At worst, the ban could even send the wrong signal that companies can roll back on hard won safety steps they have already taken.
We often hear that this is less about banning children’s access to the internet, and more about banning the internet’s access to children. We believe there are wonderful and constructive opportunities for young people online, and that social media can be part of that. But they need to be able to do that in an environment free from harm.
Young people should be allowed to communicate, share stories, play, and learn with each other, online and offline, in safety. They deserve an internet which has been built with their safety in mind, and which they can use without being preyed upon.
It’s safety by design, and it’s more than a slogan. It’s the way every new tool, platform, service, and product should be created before they are unleashed on the global public.
So, what will really make a big difference? Greater safeguards for end-to-end encrypted environments would make whole swathes of the internet safer, and give criminals fewer places to hide and distribute child sexual abuse.

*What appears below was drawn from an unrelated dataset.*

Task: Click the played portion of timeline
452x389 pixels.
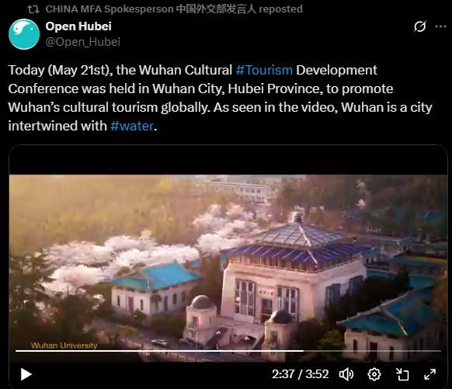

Companies should be prepared to completely revolutionise their processes where necessary to ensure services are safe by design and to stop unsafe products from reaching the market. This principle should apply regardless of whether children will be banned from the service or not.
The Government should also be looking at strengthening the enforcement of the Online Safety Act to address existing gaps in legislation and match the original ambition of the Act. Fortifying regulatory levers will also be an essential step if the Government wants to deliver a decisive and bold blow for child safety.
Children’s online safety is very real, the threats they face are real – and the impact on a whole generation will be difficult to fully grasp. It may be years before we understand the true scale of the harm we are witnessing now.
Now, the Government has set their sights on protecting our children. We welcome this. Banning them from social media, though, is not the answer on its own. It needs to be part of a wider and tougher range of solutions.
Rather than simply stopping under 16s being on social media sites, we should also be thinking about how those sites can be made into safer places where they can thrive. Whatever levers are pulled to make that happen – this needs to be the end goal. Getting it right is critical.
The Internet Watch Foundation submitted a formal response to the UK Government’s national consultation on children’s online safety, Growing up in the online world.
Our response set out urgent recommendations to tackle child sexual abuse and exploitation (CSEA) online - spanning end-to-end encrypted environments, AI chatbots, and device-level protections.